Bij besluit van 4 april 2006 heeft het Uwv alsnog met ingang van 1 mei 2002 tot 5 december 2002, op welke datum de nabetaling van de WAO-uitkering plaatsvond, wettelijke rente toegekend tot een bedrag ad € 304,01. Dit bedrag is vermeerderd met € 50,70 aan rente over rente.

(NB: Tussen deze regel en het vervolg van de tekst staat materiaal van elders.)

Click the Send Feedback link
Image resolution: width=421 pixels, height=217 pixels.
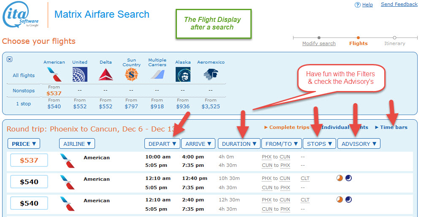click(399, 4)
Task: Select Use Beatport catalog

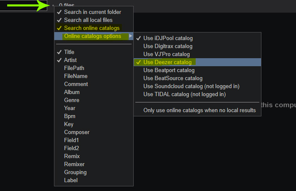Action: [197, 70]
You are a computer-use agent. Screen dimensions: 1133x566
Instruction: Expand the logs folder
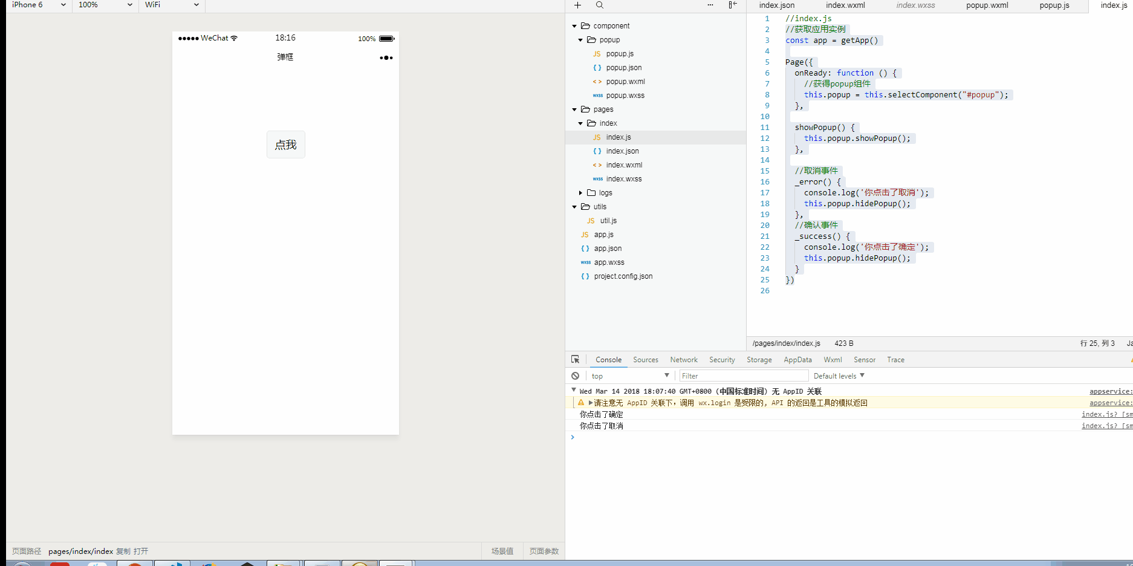580,193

De Raad merkt het besluit van 4 april 2006 aan als een besluit in de zin van artikel 6:18 van de Algemene wet bestuursrecht (Awb). Nu met dat besluit niet is tegemoetgekomen aan de bezwaren van betrokkene, dient de Raad dit besluit, gelet op artikel 6:19 in verbinding met artikel 6:24 van de Awb, mede in zijn beoordeling te betrekken. De Raad stelt voorts vast dat het besluit van 4 april 2006 in de plaats treedt van het bestreden besluit, voorzover dat ziet op de vergoeding van wettelijke rente. Partijen hebben dan ook geen belang meer bij een oordeel over de aangevallen uitspraak, voorzover die ziet op de hoogte van de door het Uwv verschuldigde schadevergoeding. De hoger beroepen zullen in zoverre niet-ontvankelijk worden verklaard. De Raad volstaat met een oordeel over het besluit van 4 april 2006.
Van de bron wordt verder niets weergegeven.